Keith Chiasson: Dennis, it’s Keith. Thanks for the question. It was a pretty interesting time in December, obviously, with the weather impacts, but that also coupled with our third-party pipeline going down. I actually think the teams responded pretty aggressively and pretty well. We were actually able to ramp up our rail program in the matter of a couple of weeks and start shipping crude by rail to alleviate some of the concerns that we’re starting to see in Alberta. We were able to store some barrels, that’s why you saw some of the inventory growth in the fourth quarter and resell those later on at a higher market. So I think from a marketing and commercial capability standpoint, really happy with what the team was able to do.
When I think about the future, and think about Superior and think about Toledo coming online, they’re served by the mainline system, which is going to be really interesting for us to get our crude out of Alberta and into an integrated refinery set of assets that consume the molecules that we produce. So we see that integration as being beneficial for a heavy oil producer. And we’re also pretty excited about what we’re seeing even at our Lloyd refinery and Lloyd Upgrader and being able to integrate our oil sands production into those 2 assets. So that integrated value chain is pretty valuable for us, and we’ll utilize both the conversion assets, but also our marketing activities to maximize that value.
Jonathan McKenzie: Dennis, this is John. I’ll just add a couple of things to what Keith said. And I completely agree with Keith that those downstream assets really give us the flexibility and optionality to perform differently in times like we saw in December when the Keystone pipeline went down and more broadly with the wider differentials. Those assets, particularly our operated assets, and performed really well. I think one of the reinforcing thoughts that we would have going through December, and we’ve talked about this before, is that we still have a strong desire to own and operate those assets that we’re participating in. So we see the U.S. downstream is absolutely core to our strategy. And we really look forward to putting Superior and Toledo into our stable of refineries and bringing those up over the next few weeks.
Alexander Pourbaix: Dennis, it’s Alex. And now I’m going to sound like I’m really gilding the Lily here by being the third person to comment on your question. But the one other observation I would make is, I think the ability that Keith talked about to mitigate the impacts of those challenges, if we had not done the Husky transaction, we would not be remotely in the position to manage these kind of circumstances. Cenovus just did not have all of those storage resources, the other pipeline takeaway opportunities. So I — the whole — when we did that deal, as I said, the goal was creating a much more resilient company. And I think the response to the company during what was really a pretty significant incident was really good.

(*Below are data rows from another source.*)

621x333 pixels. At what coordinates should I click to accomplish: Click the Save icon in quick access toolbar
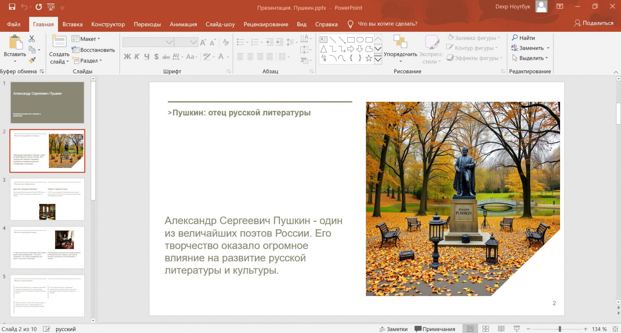coord(12,7)
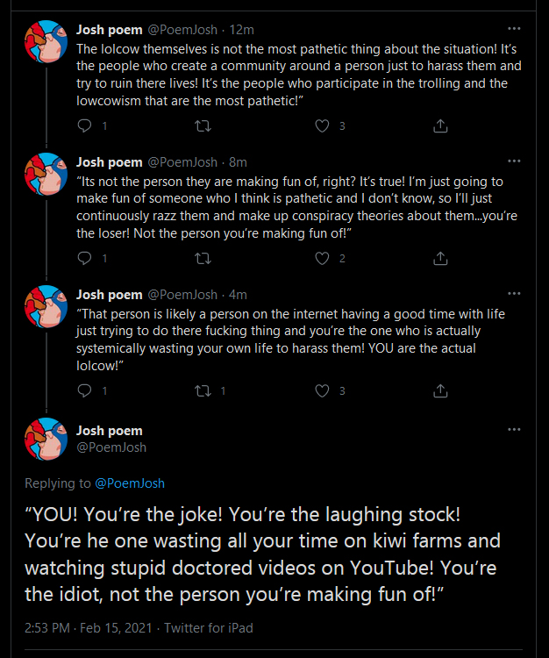Like the tweet with 2 likes

point(322,258)
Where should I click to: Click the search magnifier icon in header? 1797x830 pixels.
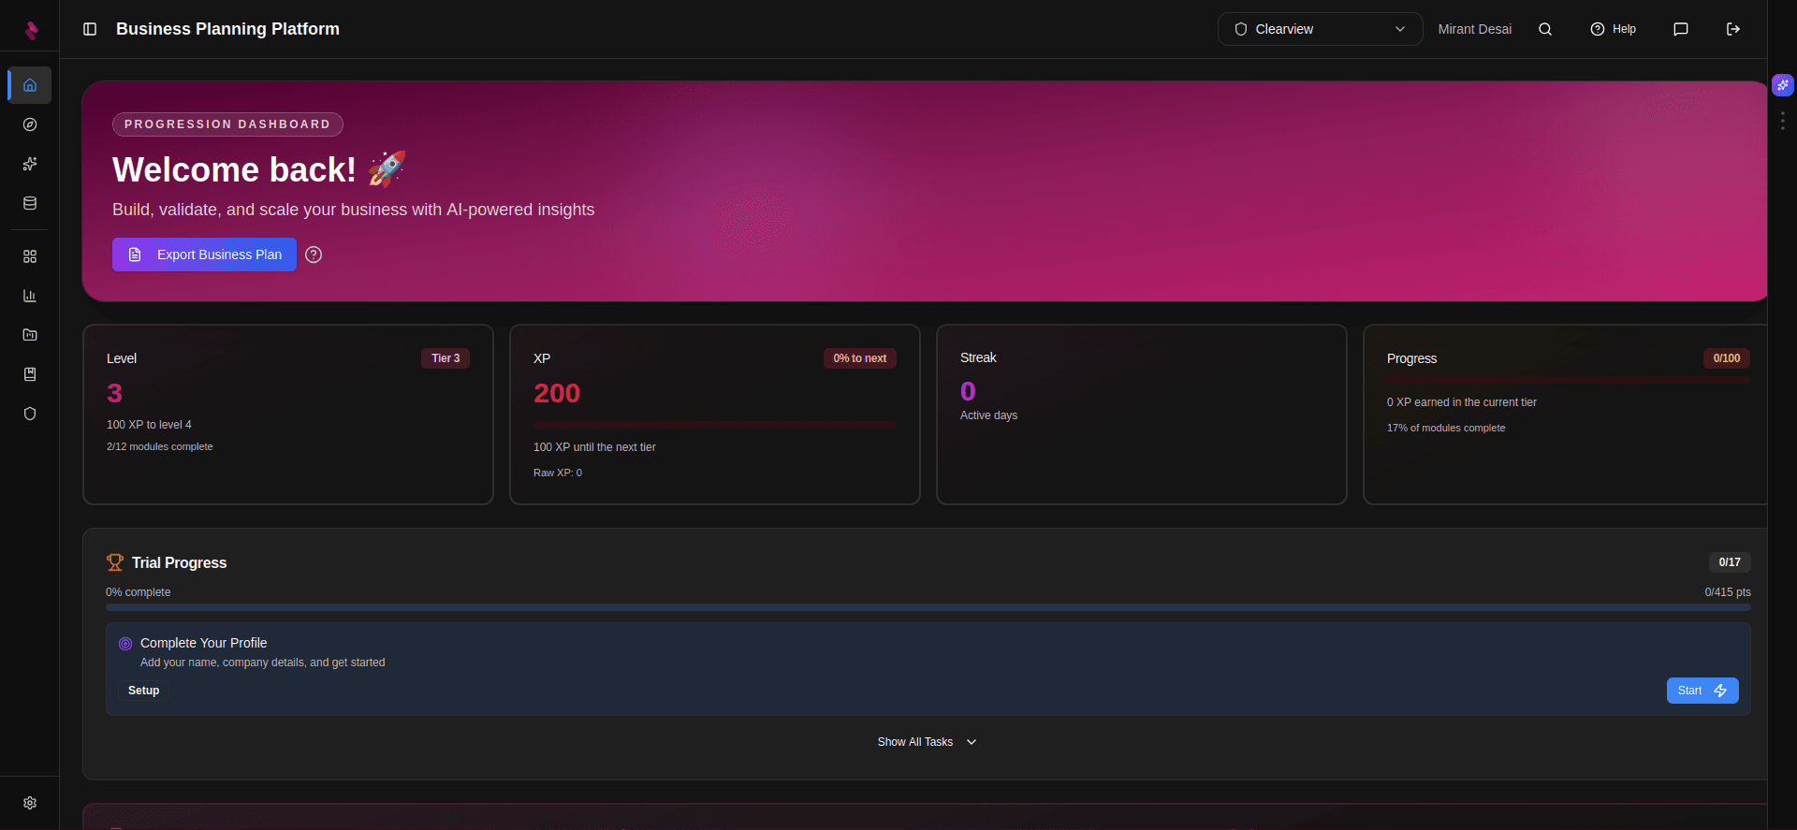coord(1545,29)
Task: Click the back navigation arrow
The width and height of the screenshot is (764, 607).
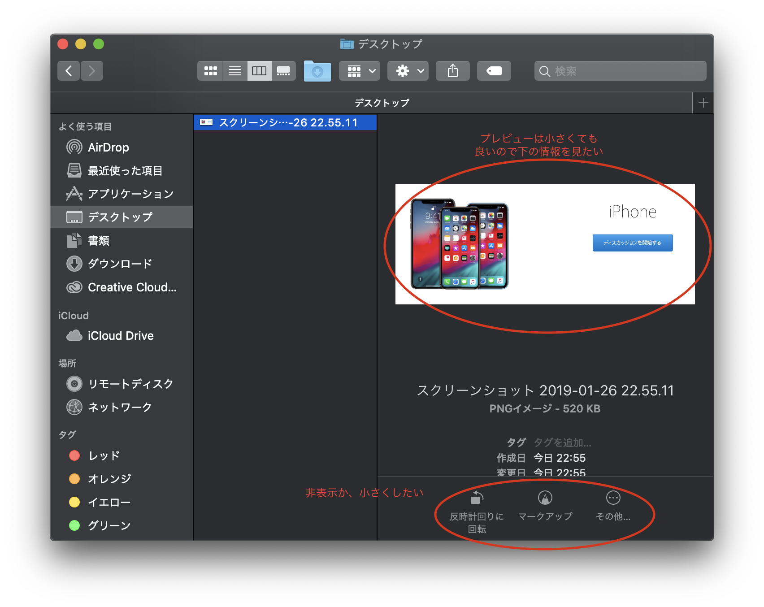Action: [x=69, y=71]
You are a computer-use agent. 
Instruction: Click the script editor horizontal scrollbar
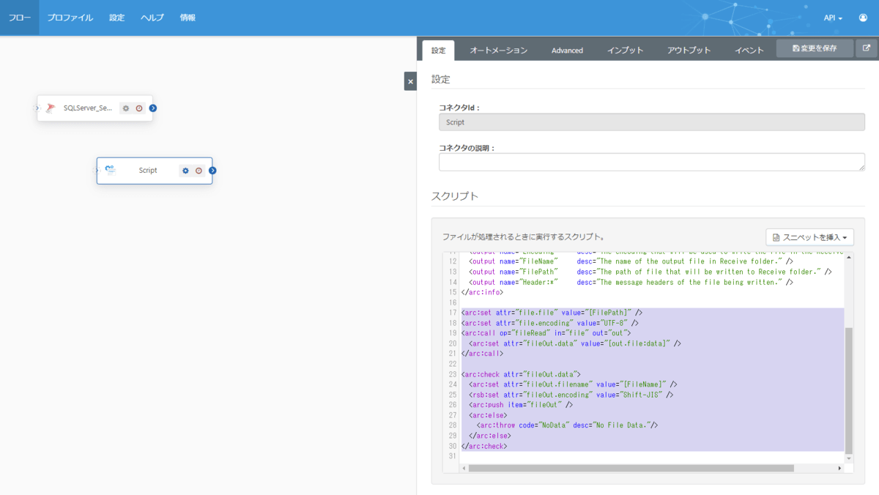[631, 468]
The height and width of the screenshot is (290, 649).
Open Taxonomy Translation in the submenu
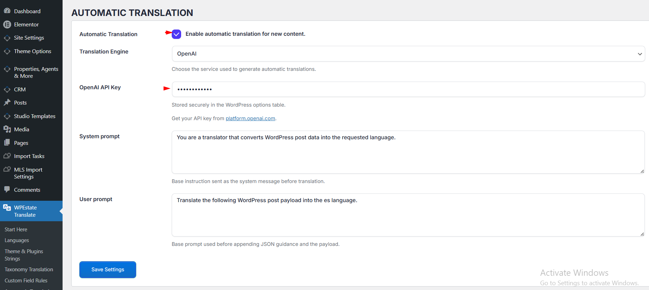click(29, 270)
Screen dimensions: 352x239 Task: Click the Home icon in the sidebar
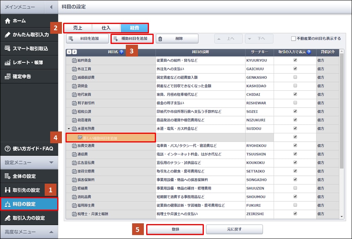coord(7,21)
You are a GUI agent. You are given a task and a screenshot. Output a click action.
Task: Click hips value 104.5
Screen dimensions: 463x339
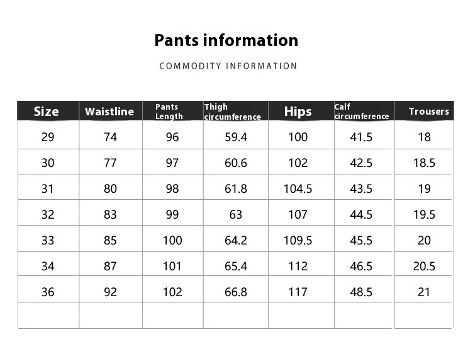click(x=298, y=188)
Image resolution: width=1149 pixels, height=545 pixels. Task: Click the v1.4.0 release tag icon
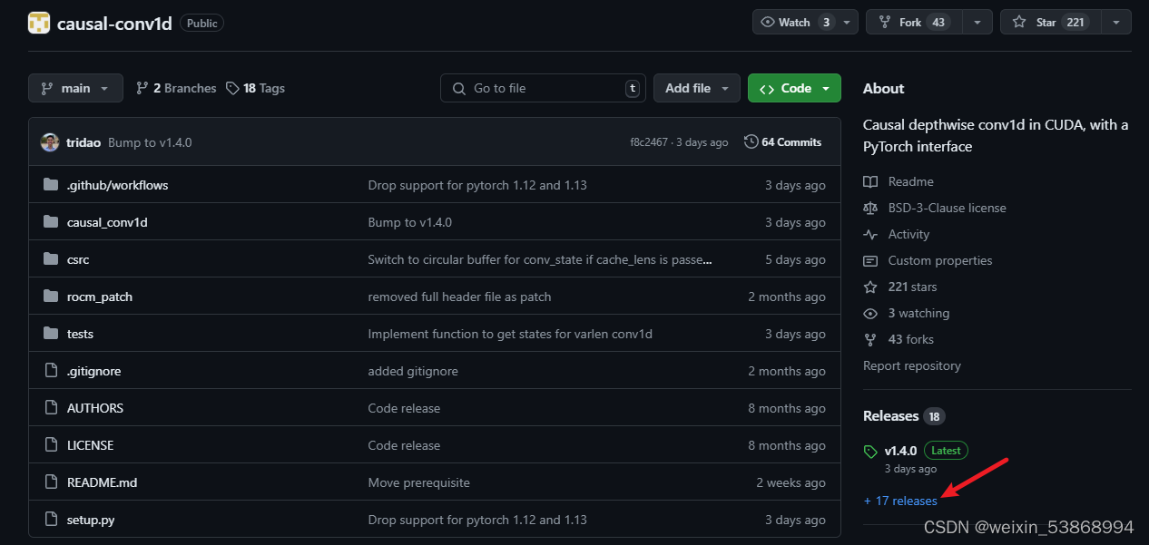click(x=871, y=451)

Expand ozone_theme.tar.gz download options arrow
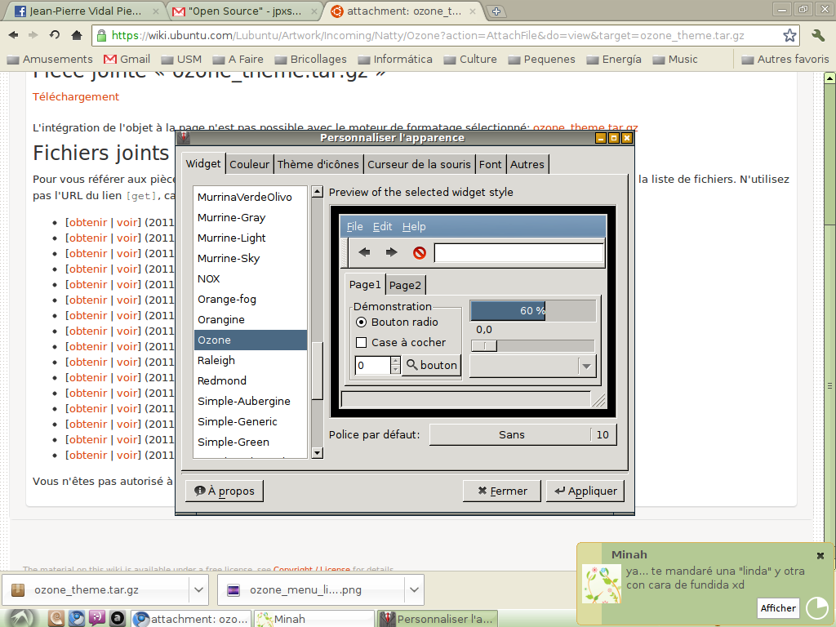tap(198, 589)

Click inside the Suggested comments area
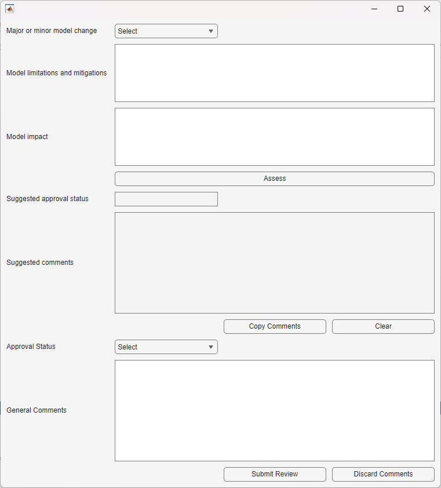(x=274, y=263)
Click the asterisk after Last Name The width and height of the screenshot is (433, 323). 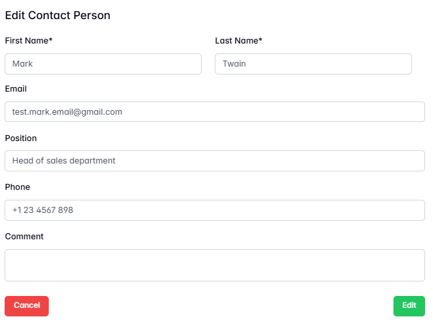coord(260,41)
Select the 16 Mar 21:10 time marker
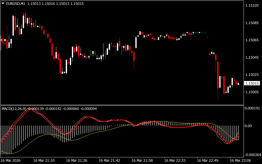Screen dimensions: 262x164 point(44,160)
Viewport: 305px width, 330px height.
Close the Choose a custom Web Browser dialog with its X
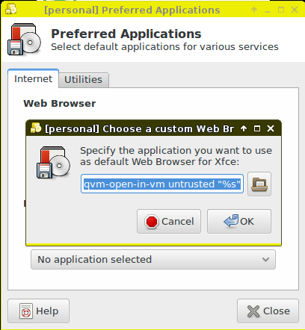pyautogui.click(x=271, y=128)
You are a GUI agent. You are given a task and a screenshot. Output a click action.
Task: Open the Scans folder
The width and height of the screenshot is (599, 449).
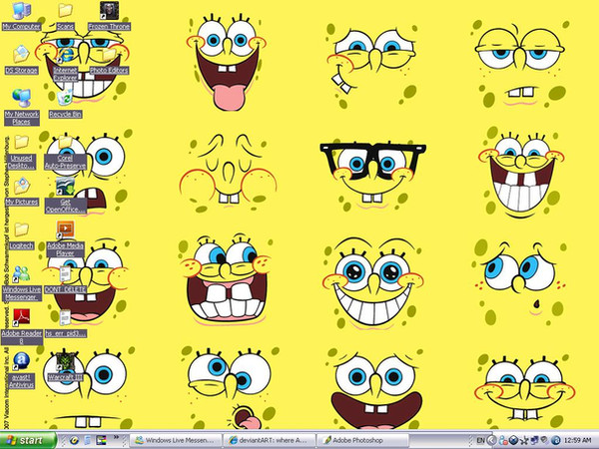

Dennis Fong: Great. Great. I appreciate that color and context from all 3 of you. My second question, maybe you followed along the lines a little bit of what Greg was asking as well. I think I kind of know the answer to this in terms of your current portfolio. But just given, as we look forward, there is, over the next few years, a ramp-up of potentially volumes out of the variety of your oil sands asset, really from kind of low cost optimization, narrows like tieback and debottlenecking. How should we think about, or how are you guys thinking about the balance of upstream exposure versus downstream exposure on an ongoing basis, especially given the multiple shifting macro environment throughout North America?